1. The influence of rotation speed on bioreactor culture
At present, more and more products are produced on a large scale using bioreactors in the biological field. Different cells need different rotation speeds to be cultured in bioreactors. As a commonly used operating parameter, stirring speed can not only affect the mixing of the liquid phase and the transfer rate of material energy, but also cause fluid shear and microcarrier collision.
Lu Minghua et al. used BC-7L bioreactor to culture suspended BHK-21 cells and concluded that under 40r/min, more cells were observed to be deposited at the bottom of the reactor. When the rotation speed was increased to 70r/min, there were no deposited cells at the bottom of the reactor, but more cells were observed to be aggregated. Therefore, the rotation speed was further increased to 100r/min, and the cell agglomeration problem was solved, and the cells grew well. 100r/min is the optimal stirring speed.
The speed is different due to different cell types, culture methods, etc. The operating speed of the reactor is controlled by its needs. Different speeds produce different results for cell culture results.
2. Effect of temperature on bioreactor culture
The cell culture temperature is usually 35-37℃, the optimum temperature is 37℃, and it is controlled within ±0.25℃. During the culture process of mammalian cells, if the culture temperature is lowered, the cell growth and metabolism will slow down, but the cell viability can be better maintained .
Yi Xiaoping et al. studied the effect of temperature on the growth of recombinant BHK cells. The results showed that compared with 37℃, increasing or decreasing the temperature would reduce the cell growth rate and density, and decreasing the temperature would prolong the hysteresis period of cell growth. However, the tolerance of cultured cells to low temperature is stronger than that to high temperature. During the adjustment of reactor parameters, it is necessary to prevent the temperature from rising too high, especially because animal cell culture systems often use low-speed stirring, poor mixing, and low transmission efficiency. In particular, there is always a temperature gradient from the outer wall of the tank to the inside of the culture system, so strict requirements are placed on temperature monitoring and control.
3. Effect of pH value on bioreactor culture
The control of pH value is very important for animal cell culture. pH can affect the adhesion, growth, survival and other functions of animal cells. The pH range of animal cells is generally between 6.8 and 7.4. pH values below 6.8 or above 7.4 will have an adverse effect on cells.
Yuan Jianqin et al. set 6 different pH values (6.4, 6.8, 7.2, 7.4, 7.6, 7.8) to observe the growth of chicken embryo fibroblasts. The results showed that chicken embryo fibroblasts grew better and more stably in the range of 7.4 to 7.6.
Lu Minghua et al. used BC-7L bioreactor to culture suspended BHK-21 cells and verified that pH changes within a certain small range will not have a big impact on cell growth, but if the change is large, it will make the cells grow slowly and in poor condition.
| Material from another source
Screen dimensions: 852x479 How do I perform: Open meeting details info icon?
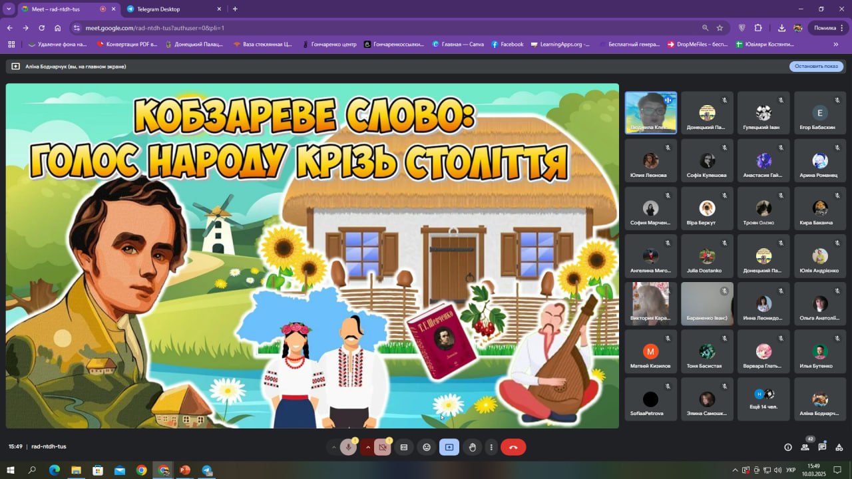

The experimental results show that when the pH is 7.4, the cell growth is best.
4. Effect of DO on bioreactor culture
The dissolved oxygen in the bioreactor is achieved by passing a mixture of oxygen and air into the culture medium through a bubble distributor. The structural form of the bubble distributor largely determines the state of dissolved oxygen in the bioreactor.
The dissolved oxygen control subsystem is divided into two major systems: surface and deep ventilation. The deep ventilation system uses a microbubble generator to provide dissolved oxygen. The bubbles are small and uniform, and the dissolved oxygen transfer effect is good. In addition, the mass transfer and heat transfer effect are greatly increased by optimizing the design with the stirring blade. Surface ventilation can quickly inject fresh air into the reactor and the surface layer, increasing the surface liquid oxygen transfer coefficient.
How to maintain a certain dissolved oxygen (DO) concentration without damaging cells is a key factor in large-scale culture of animal cells. Cells cannot survive under hypoxic conditions. Too low dissolved oxygen will affect cell metabolism and thus cell growth; too high dissolved oxygen will not only have a toxic effect on cells, inhibit cell growth, but also increase production costs.
The oxygen demand of cells is different at different growth stages. The oxygen consumption capacity of cells in the logarithmic growth period is particularly strong. Generally, the dissolved oxygen concentration in large-scale culture processes is controlled at 20% to 60% of air saturation. A certain dissolved oxygen concentration can be maintained by adjusting the ratio of air, oxygen and nitrogen in the gas supply or increasing the stirring speed.